Makan malam berlalu dalam keheningan. Aku menikmati bebek yang gurih, sambel pencitt yang membuat lidah terbakar nikmat. Yam, seperti biasa, makan pelan. Sisa ayam di piringnya masih banyak.
"Sambel pencitt-nya enak, ya?" tanyanya tiba-tiba.
Aku mengangguk. "Tapi tetep aja, ayam di resto bebek itu nggak masuk akal."
Dia tersenyum, lalu berkata dengan nada santai, "Aku nggak pernah suka bebek. Bukan masalah rasa, tapi ada sejarahnya."
"Sejarah apa?" tanyaku, penasaran.
Yam meletakkan sendoknya, menatapku lurus. "Waktu kecil, aku pernah lihat ayahku bunuh bebek di depan mataku. Bebek itu nggak langsung mati. Dia berontak, berlari tanpa kepala, darahnya muncrat ke mana-mana. Sejak itu, aku nggak pernah mau makan bebek."
Semua orang di meja terdiam. Yam kembali makan dengan tenang, seolah cerita barusan adalah hal biasa.

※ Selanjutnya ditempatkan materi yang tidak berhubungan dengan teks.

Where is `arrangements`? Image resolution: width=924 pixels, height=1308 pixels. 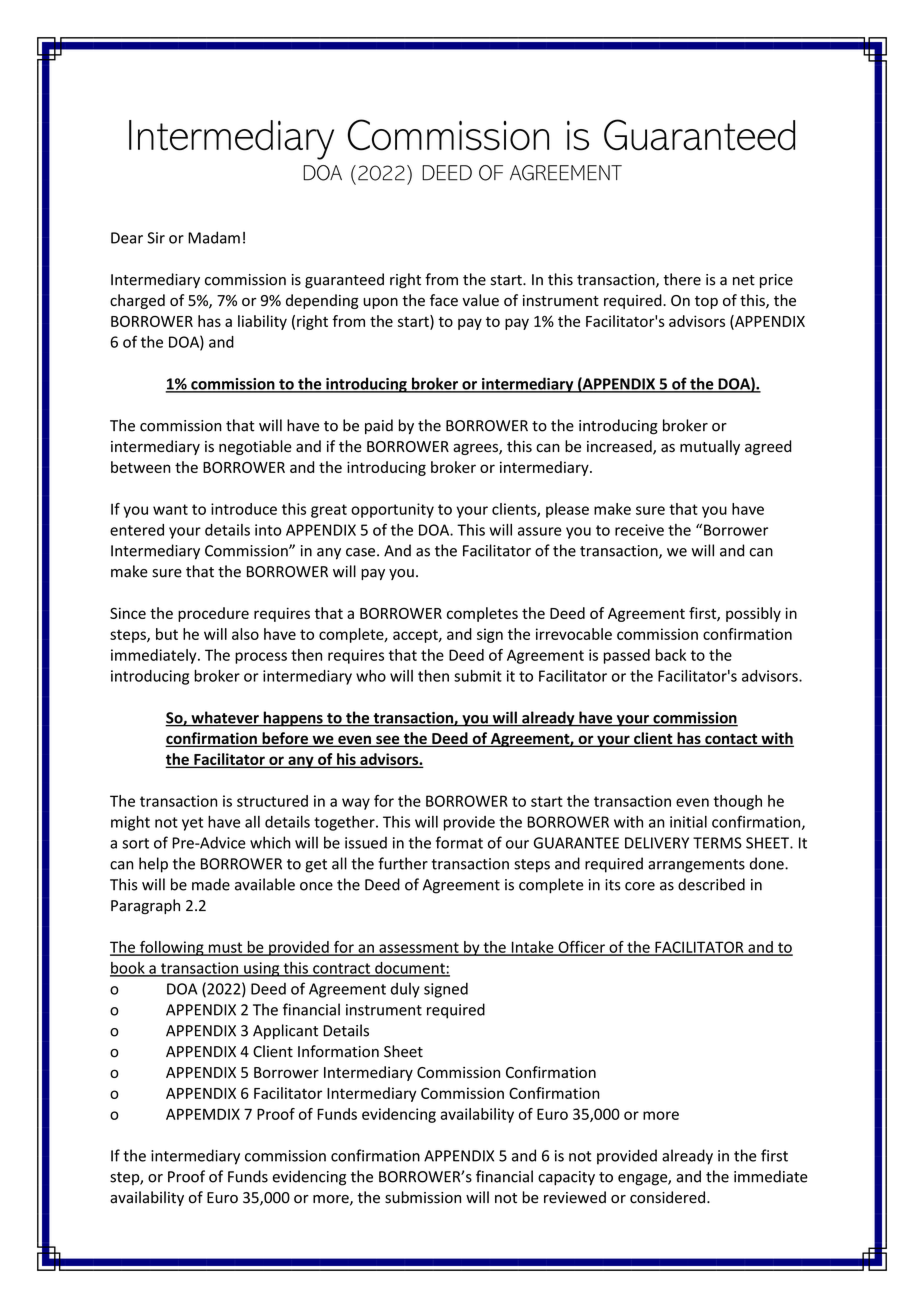
arrangements is located at coordinates (696, 866).
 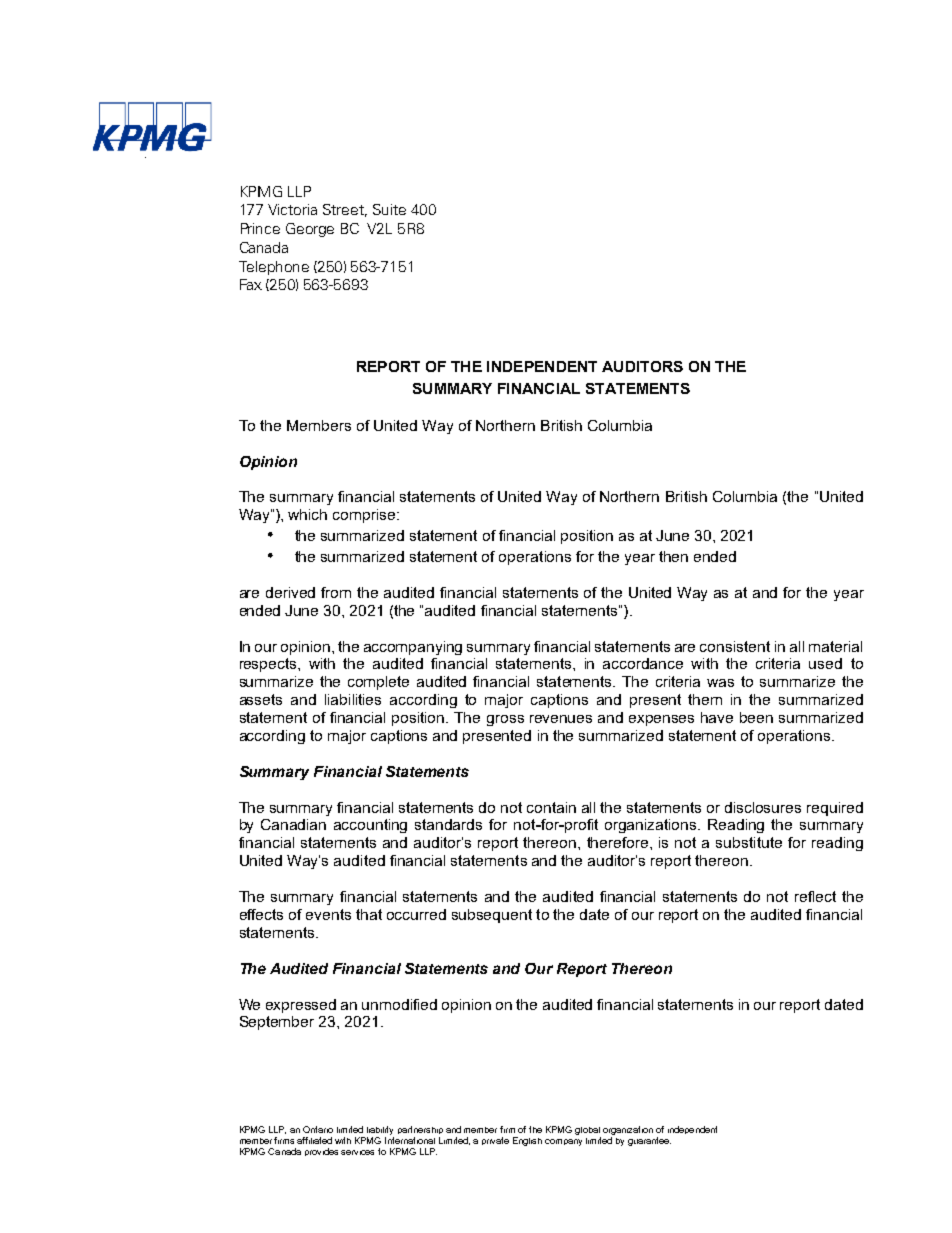 What do you see at coordinates (527, 1141) in the screenshot?
I see `English` at bounding box center [527, 1141].
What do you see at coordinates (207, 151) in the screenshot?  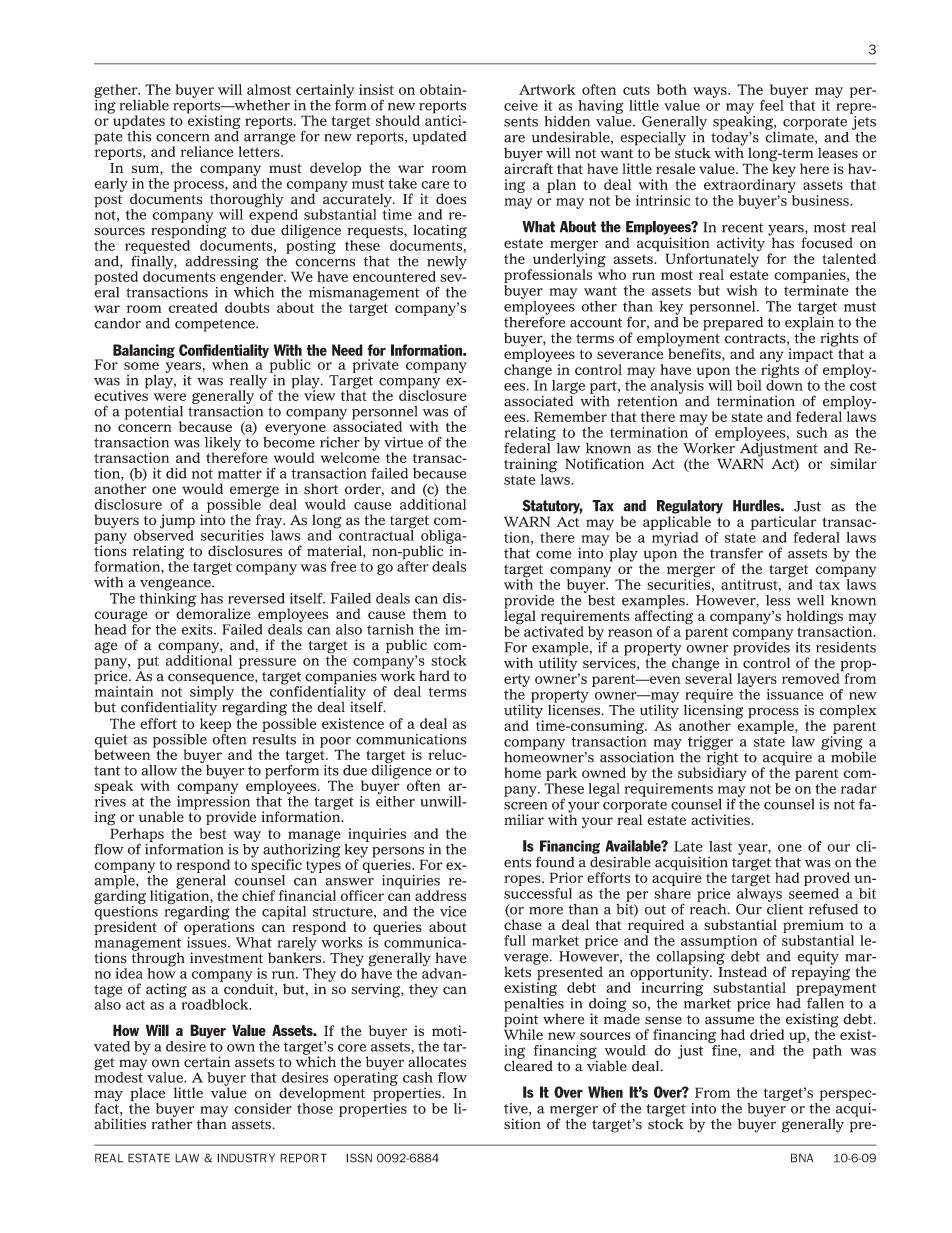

Setelah makan, kami menyeberangi Suramadu dalam suasana senyap. Angin laut menampar wajahku dari kaca yang sedikit terbuka.
"Besok aku nggak ikut," kata Yam tiba-tiba.
Aku menoleh. "Kenapa? Kamu nggak mau ikut ke destinasi terakhir kita?"
Dia tersenyum samar. "Aku punya urusan lain. Udah lama aku tunda."